* Your instructions: Each entry that appears below should be restated word for word.

* The data:
▬▬▬▬▬▬▬▬▬▬

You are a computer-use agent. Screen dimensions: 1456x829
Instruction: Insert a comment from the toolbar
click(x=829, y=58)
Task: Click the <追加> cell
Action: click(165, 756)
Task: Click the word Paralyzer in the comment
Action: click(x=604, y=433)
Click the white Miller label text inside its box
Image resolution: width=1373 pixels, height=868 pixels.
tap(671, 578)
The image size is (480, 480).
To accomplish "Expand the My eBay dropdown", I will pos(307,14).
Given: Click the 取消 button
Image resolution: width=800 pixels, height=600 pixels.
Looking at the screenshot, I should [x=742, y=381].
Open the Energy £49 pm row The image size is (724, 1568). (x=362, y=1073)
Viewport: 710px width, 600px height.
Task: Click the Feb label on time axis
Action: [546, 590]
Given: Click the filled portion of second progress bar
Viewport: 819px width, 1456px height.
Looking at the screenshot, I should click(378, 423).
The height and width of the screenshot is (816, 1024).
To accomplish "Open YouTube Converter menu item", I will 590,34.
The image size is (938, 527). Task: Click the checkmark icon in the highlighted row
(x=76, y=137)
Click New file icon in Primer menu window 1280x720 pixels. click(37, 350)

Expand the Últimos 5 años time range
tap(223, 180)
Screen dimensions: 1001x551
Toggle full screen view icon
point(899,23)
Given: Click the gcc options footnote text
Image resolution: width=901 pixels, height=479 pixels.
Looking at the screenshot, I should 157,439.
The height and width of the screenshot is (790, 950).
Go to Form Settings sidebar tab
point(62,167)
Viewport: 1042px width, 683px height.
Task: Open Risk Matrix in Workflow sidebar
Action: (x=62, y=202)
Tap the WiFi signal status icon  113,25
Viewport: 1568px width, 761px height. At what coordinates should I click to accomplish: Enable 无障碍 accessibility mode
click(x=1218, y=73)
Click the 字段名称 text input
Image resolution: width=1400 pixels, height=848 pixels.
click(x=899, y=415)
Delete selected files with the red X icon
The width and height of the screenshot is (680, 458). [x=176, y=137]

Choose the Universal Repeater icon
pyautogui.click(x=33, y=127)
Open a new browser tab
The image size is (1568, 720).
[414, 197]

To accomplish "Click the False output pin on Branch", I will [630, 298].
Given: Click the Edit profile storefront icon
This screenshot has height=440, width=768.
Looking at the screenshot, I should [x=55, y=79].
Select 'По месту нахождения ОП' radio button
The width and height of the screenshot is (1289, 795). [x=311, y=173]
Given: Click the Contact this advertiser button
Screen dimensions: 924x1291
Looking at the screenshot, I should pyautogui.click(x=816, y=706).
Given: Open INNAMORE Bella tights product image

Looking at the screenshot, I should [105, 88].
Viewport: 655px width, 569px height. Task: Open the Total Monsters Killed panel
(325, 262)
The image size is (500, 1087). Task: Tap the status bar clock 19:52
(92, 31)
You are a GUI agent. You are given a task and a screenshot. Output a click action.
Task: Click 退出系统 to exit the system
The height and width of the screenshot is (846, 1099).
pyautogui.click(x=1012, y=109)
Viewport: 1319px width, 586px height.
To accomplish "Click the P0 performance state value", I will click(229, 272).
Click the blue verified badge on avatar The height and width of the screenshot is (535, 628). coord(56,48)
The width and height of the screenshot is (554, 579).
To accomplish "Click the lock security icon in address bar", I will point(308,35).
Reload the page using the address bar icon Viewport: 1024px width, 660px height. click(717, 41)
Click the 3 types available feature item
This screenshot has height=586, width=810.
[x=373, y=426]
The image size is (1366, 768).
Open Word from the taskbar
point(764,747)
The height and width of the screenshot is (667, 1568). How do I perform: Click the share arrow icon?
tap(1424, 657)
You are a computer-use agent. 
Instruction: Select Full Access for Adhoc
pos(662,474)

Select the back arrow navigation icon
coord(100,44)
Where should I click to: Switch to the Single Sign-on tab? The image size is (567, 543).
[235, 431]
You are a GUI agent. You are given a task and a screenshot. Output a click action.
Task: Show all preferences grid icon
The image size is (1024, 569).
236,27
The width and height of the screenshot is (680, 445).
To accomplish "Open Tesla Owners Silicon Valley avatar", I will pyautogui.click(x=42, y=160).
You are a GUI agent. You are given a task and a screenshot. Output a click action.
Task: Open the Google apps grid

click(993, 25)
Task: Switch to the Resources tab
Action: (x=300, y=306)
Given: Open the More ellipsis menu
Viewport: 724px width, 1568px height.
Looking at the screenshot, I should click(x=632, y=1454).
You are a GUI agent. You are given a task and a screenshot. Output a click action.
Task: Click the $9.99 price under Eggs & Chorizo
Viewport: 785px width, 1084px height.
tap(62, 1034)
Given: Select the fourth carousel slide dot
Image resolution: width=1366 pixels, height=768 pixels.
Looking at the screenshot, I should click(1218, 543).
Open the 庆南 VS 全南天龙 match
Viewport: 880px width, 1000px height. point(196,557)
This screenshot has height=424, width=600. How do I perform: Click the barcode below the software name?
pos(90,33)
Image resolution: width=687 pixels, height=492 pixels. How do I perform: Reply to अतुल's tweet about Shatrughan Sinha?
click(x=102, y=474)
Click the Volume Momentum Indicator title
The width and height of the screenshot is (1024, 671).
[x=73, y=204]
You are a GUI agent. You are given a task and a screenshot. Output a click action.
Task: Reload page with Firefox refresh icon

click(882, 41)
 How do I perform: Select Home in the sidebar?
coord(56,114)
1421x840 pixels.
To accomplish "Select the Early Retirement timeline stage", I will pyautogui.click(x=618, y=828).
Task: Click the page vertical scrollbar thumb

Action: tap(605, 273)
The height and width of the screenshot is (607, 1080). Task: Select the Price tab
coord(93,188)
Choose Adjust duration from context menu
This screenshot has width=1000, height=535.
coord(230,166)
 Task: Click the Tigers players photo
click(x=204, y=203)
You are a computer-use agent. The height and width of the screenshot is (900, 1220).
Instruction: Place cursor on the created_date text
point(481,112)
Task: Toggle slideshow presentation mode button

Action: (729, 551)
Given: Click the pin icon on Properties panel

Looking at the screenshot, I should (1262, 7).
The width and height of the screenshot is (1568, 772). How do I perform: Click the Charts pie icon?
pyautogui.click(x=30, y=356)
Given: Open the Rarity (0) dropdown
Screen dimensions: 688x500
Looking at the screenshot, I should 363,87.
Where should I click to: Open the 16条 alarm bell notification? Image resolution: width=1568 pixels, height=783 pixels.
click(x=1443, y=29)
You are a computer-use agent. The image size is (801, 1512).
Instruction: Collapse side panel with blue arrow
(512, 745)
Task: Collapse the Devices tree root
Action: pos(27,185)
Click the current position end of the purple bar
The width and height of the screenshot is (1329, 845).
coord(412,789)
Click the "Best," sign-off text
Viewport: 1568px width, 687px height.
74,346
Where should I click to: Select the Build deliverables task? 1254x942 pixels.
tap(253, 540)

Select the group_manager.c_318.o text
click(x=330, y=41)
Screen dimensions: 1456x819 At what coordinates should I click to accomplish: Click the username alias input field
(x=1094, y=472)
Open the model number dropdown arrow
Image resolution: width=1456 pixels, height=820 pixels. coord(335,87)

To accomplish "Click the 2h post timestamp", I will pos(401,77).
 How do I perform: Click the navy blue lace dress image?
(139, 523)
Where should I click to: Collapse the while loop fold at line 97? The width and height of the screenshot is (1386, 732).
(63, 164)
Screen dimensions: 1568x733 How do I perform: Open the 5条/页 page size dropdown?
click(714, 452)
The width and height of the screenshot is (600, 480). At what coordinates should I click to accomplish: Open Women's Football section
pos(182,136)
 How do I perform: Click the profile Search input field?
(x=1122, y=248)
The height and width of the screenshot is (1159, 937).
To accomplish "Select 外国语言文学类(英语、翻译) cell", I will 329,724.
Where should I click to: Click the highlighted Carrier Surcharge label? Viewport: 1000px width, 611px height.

▬▬▬▬▬▬▬▬▬▬

* Answer:
You are a computer-use agent. Screen dimensions: 1456x829
Instruction: Insert a comment from the toolbar
click(x=829, y=58)
Task: Click the <追加> cell
Action: click(165, 756)
Task: Click the word Paralyzer in the comment
Action: click(x=604, y=433)
Click the white Miller label text inside its box
Image resolution: width=1373 pixels, height=868 pixels.
tap(671, 578)
The image size is (480, 480).
To accomplish "Expand the My eBay dropdown", I will pos(307,14).
Given: Click the 取消 button
Image resolution: width=800 pixels, height=600 pixels.
Looking at the screenshot, I should [x=742, y=381].
Open the Energy £49 pm row The image size is (724, 1568). (x=362, y=1073)
Viewport: 710px width, 600px height.
Task: Click the Feb label on time axis
Action: [546, 590]
Given: Click the filled portion of second progress bar
Viewport: 819px width, 1456px height.
Looking at the screenshot, I should click(378, 423).
The height and width of the screenshot is (816, 1024).
To accomplish "Open YouTube Converter menu item", I will 590,34.
The image size is (938, 527). Task: Click the checkmark icon in the highlighted row
(x=76, y=137)
Click New file icon in Primer menu window 1280x720 pixels. click(37, 350)

Expand the Últimos 5 años time range
tap(223, 180)
Screen dimensions: 1001x551
Toggle full screen view icon
point(899,23)
Given: Click the gcc options footnote text
Image resolution: width=901 pixels, height=479 pixels.
Looking at the screenshot, I should 157,439.
The height and width of the screenshot is (790, 950).
Go to Form Settings sidebar tab
point(62,167)
Viewport: 1042px width, 683px height.
Task: Open Risk Matrix in Workflow sidebar
Action: (x=62, y=202)
Tap the WiFi signal status icon  113,25
Viewport: 1568px width, 761px height. At what coordinates should I click to accomplish: Enable 无障碍 accessibility mode
click(x=1218, y=73)
Click the 字段名称 text input
Image resolution: width=1400 pixels, height=848 pixels.
click(x=899, y=415)
Delete selected files with the red X icon
The width and height of the screenshot is (680, 458). [x=176, y=137]

Choose the Universal Repeater icon
pyautogui.click(x=33, y=127)
Open a new browser tab
The image size is (1568, 720).
[414, 197]

To accomplish "Click the False output pin on Branch", I will [630, 298].
Given: Click the Edit profile storefront icon
This screenshot has height=440, width=768.
Looking at the screenshot, I should [x=55, y=79].
Select 'По месту нахождения ОП' radio button
The width and height of the screenshot is (1289, 795). [x=311, y=173]
Given: Click the Contact this advertiser button
Screen dimensions: 924x1291
Looking at the screenshot, I should pyautogui.click(x=816, y=706).
Given: Open INNAMORE Bella tights product image

Looking at the screenshot, I should [105, 88].
Viewport: 655px width, 569px height. Task: Open the Total Monsters Killed panel
(325, 262)
The image size is (500, 1087). Task: Tap the status bar clock 19:52
(92, 31)
You are a GUI agent. You are given a task and a screenshot. Output a click action.
Task: Click 退出系统 to exit the system
The height and width of the screenshot is (846, 1099).
pyautogui.click(x=1012, y=109)
Viewport: 1319px width, 586px height.
To accomplish "Click the P0 performance state value", I will click(229, 272).
Click the blue verified badge on avatar The height and width of the screenshot is (535, 628). coord(56,48)
The width and height of the screenshot is (554, 579).
To accomplish "Click the lock security icon in address bar", I will point(308,35).
Reload the page using the address bar icon Viewport: 1024px width, 660px height. click(717, 41)
Click the 3 types available feature item
This screenshot has height=586, width=810.
[x=373, y=426]
The image size is (1366, 768).
Open Word from the taskbar
point(764,747)
The height and width of the screenshot is (667, 1568). How do I perform: Click the share arrow icon?
tap(1424, 657)
You are a computer-use agent. 
Instruction: Select Full Access for Adhoc
pos(662,474)

Select the back arrow navigation icon
coord(100,44)
Where should I click to: Switch to the Single Sign-on tab? The image size is (567, 543).
[235, 431]
You are a GUI agent. You are given a task and a screenshot. Output a click action.
Task: Show all preferences grid icon
The image size is (1024, 569).
236,27
The width and height of the screenshot is (680, 445).
To accomplish "Open Tesla Owners Silicon Valley avatar", I will pyautogui.click(x=42, y=160).
You are a GUI agent. You are given a task and a screenshot. Output a click action.
Task: Open the Google apps grid

click(993, 25)
Task: Switch to the Resources tab
Action: (x=300, y=306)
Given: Open the More ellipsis menu
Viewport: 724px width, 1568px height.
Looking at the screenshot, I should click(x=632, y=1454).
You are a GUI agent. You are given a task and a screenshot. Output a click action.
Task: Click the $9.99 price under Eggs & Chorizo
Viewport: 785px width, 1084px height.
tap(62, 1034)
Given: Select the fourth carousel slide dot
Image resolution: width=1366 pixels, height=768 pixels.
Looking at the screenshot, I should click(1218, 543).
Open the 庆南 VS 全南天龙 match
Viewport: 880px width, 1000px height. point(196,557)
This screenshot has height=424, width=600. How do I perform: Click the barcode below the software name?
pos(90,33)
Image resolution: width=687 pixels, height=492 pixels. How do I perform: Reply to अतुल's tweet about Shatrughan Sinha?
click(x=102, y=474)
Click the Volume Momentum Indicator title
The width and height of the screenshot is (1024, 671).
[x=73, y=204]
You are a GUI agent. You are given a task and a screenshot. Output a click action.
Task: Reload page with Firefox refresh icon

click(882, 41)
 How do I perform: Select Home in the sidebar?
coord(56,114)
1421x840 pixels.
To accomplish "Select the Early Retirement timeline stage", I will pyautogui.click(x=618, y=828).
Task: Click the page vertical scrollbar thumb

Action: tap(605, 273)
The height and width of the screenshot is (607, 1080). Task: Select the Price tab
coord(93,188)
Choose Adjust duration from context menu
This screenshot has width=1000, height=535.
coord(230,166)
 Task: Click the Tigers players photo
click(x=204, y=203)
You are a computer-use agent. The height and width of the screenshot is (900, 1220).
Instruction: Place cursor on the created_date text
point(481,112)
Task: Toggle slideshow presentation mode button

Action: (729, 551)
Given: Click the pin icon on Properties panel

Looking at the screenshot, I should (1262, 7).
The width and height of the screenshot is (1568, 772). How do I perform: Click the Charts pie icon?
pyautogui.click(x=30, y=356)
Given: Open the Rarity (0) dropdown
Screen dimensions: 688x500
Looking at the screenshot, I should 363,87.
Where should I click to: Open the 16条 alarm bell notification? Image resolution: width=1568 pixels, height=783 pixels.
click(x=1443, y=29)
You are a computer-use agent. The image size is (801, 1512).
Instruction: Collapse side panel with blue arrow
(512, 745)
Task: Collapse the Devices tree root
Action: pos(27,185)
Click the current position end of the purple bar
The width and height of the screenshot is (1329, 845).
coord(412,789)
Click the "Best," sign-off text
Viewport: 1568px width, 687px height.
74,346
Where should I click to: Select the Build deliverables task? 1254x942 pixels.
tap(253, 540)

Select the group_manager.c_318.o text
click(x=330, y=41)
Screen dimensions: 1456x819 At what coordinates should I click to accomplish: Click the username alias input field
(x=1094, y=472)
Open the model number dropdown arrow
Image resolution: width=1456 pixels, height=820 pixels. coord(335,87)

To accomplish "Click the 2h post timestamp", I will pos(401,77).
 How do I perform: Click the navy blue lace dress image?
(139, 523)
Where should I click to: Collapse the while loop fold at line 97? The width and height of the screenshot is (1386, 732).
(63, 164)
Screen dimensions: 1568x733 How do I perform: Open the 5条/页 page size dropdown?
click(714, 452)
The width and height of the screenshot is (600, 480). At what coordinates should I click to accomplish: Open Women's Football section
pos(182,136)
 How do I perform: Click the profile Search input field?
(x=1122, y=248)
The height and width of the screenshot is (1159, 937).
To accomplish "Select 外国语言文学类(英语、翻译) cell", I will 329,724.
Where should I click to: Click the highlighted Carrier Surcharge label? Viewport: 1000px width, 611px height.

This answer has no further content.